Authors: Xiaohui Yuan; Mohamed Abouelenien
Addresses: Faculty of Information Engineering, China University of Geosciences, Wuhan, China; Department of Computer Science and Engineering, University of North Texas, Denton, Texas, 76203, USA ' Department of Computer Science and Engineering, University of North Texas, Denton, Texas, 76203, USA
Abstract: The acquisition of face images is usually limited due to policy and economy considerations, and hence the number of training examples of each subject varies greatly. The problem of face recognition with imbalanced training data has drawn attention of researchers and it is desirable to understand in what circumstances imbalanced dataset affects the learning outcomes, and robust methods are needed to maximise the information embedded in the training dataset without relying much on user introduced bias. In this article, we study the effects of uneven number of training images for automatic face recognition and proposed a multi-class boosting method that suppresses the face recognition errors by training an ensemble with subsets of examples. By recovering the balance among classes in the subsets, our proposed multiBoost.imb method circumvents the class skewness and demonstrates improved performance. Experiments are conducted with four popular face datasets and two synthetic datasets. The results of our method exhibits superior performance in high imbalanced scenarios compared to AdaBoost.M1, SAMME, RUSboost, SMOTEboost, SAMME with SMOTE sampling and SAMME with random undersampling.

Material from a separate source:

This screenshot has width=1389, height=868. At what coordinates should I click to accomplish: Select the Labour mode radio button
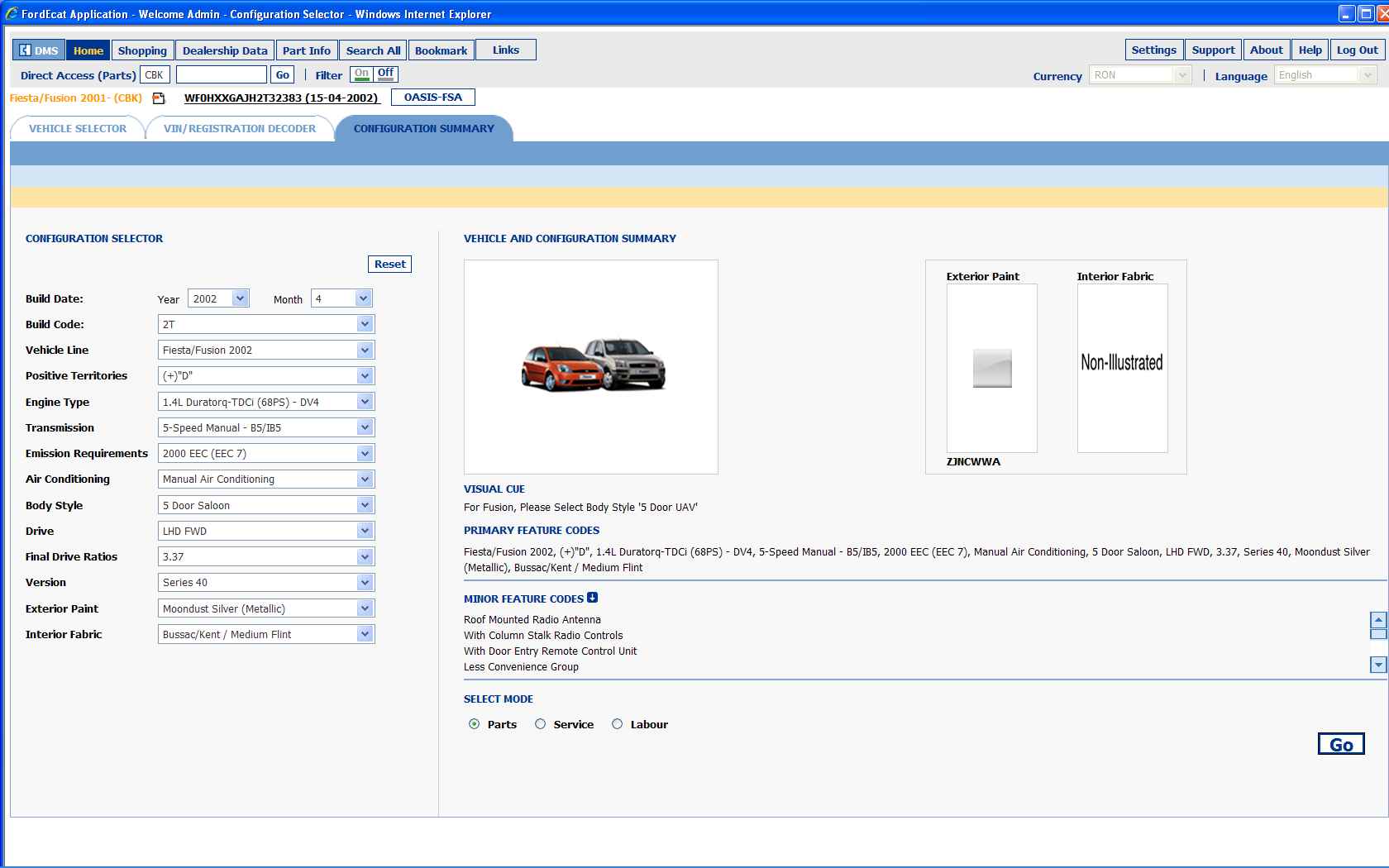pos(617,724)
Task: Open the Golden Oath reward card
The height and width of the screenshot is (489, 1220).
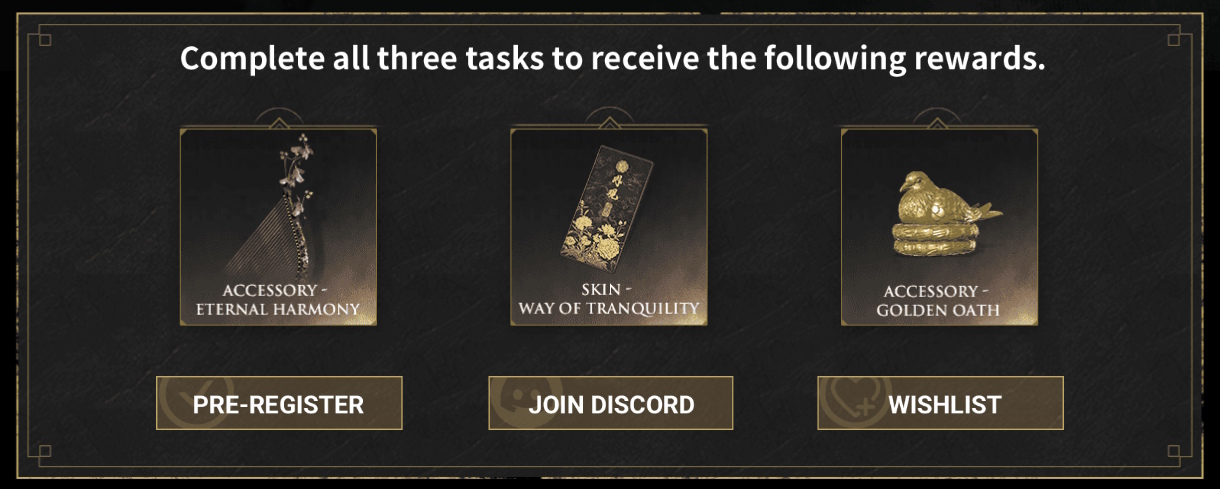Action: click(x=939, y=226)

Another advantage that comes with ensemble training using subsets of examples is the significant gain in efficiency.
Keywords: classification; imbalanced data; multi-class boosting; learning; biometrics; image acquisition; facial images; face recognition; training data.
International Journal of Granular Computing, Rough Sets and Intelligent Systems, 2015 Vol.4 No.1, pp.13 - 29
Received: 20 Mar 2015
Accepted: 20 Mar 2015
Published online: 16 Feb 2016 *